*TASK TO COMPLETE*:
When you reach the line that contains "You are a computer-use", begin copying exactly and continue through the last line below. Do not copy pictures.

*DATA EXTRACT*:
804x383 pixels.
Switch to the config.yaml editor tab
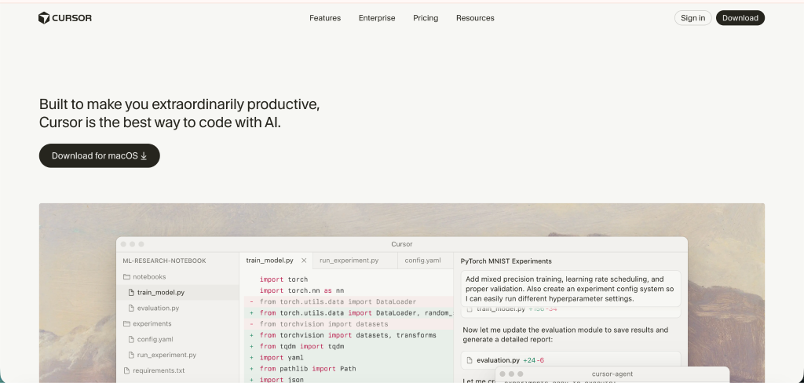(x=422, y=261)
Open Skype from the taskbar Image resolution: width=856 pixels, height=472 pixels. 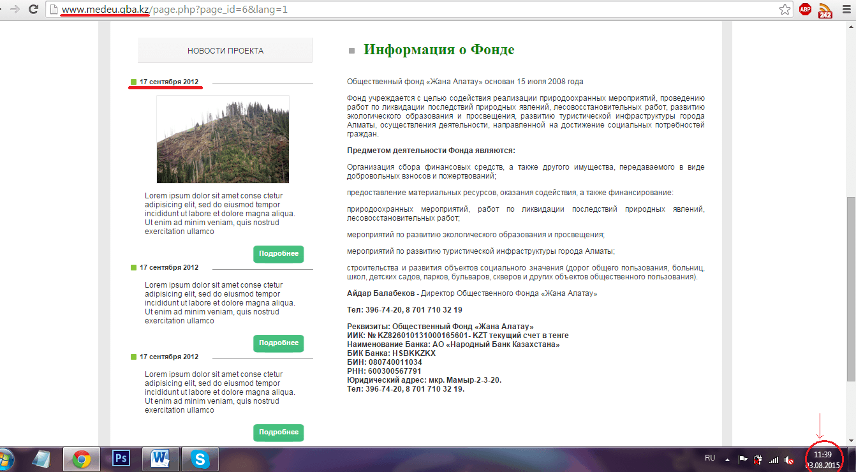pos(200,459)
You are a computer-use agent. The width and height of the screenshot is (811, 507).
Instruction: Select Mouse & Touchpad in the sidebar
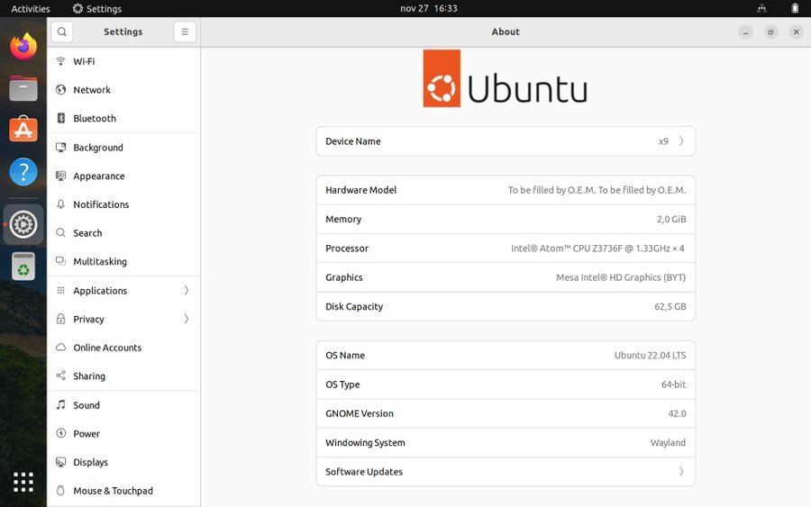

*SOLUTION FOR THIS EXERCISE*:
You are a computer-use agent. The width and height of the screenshot is (811, 507).
Instruction: Select Mouse & Touchpad in the sidebar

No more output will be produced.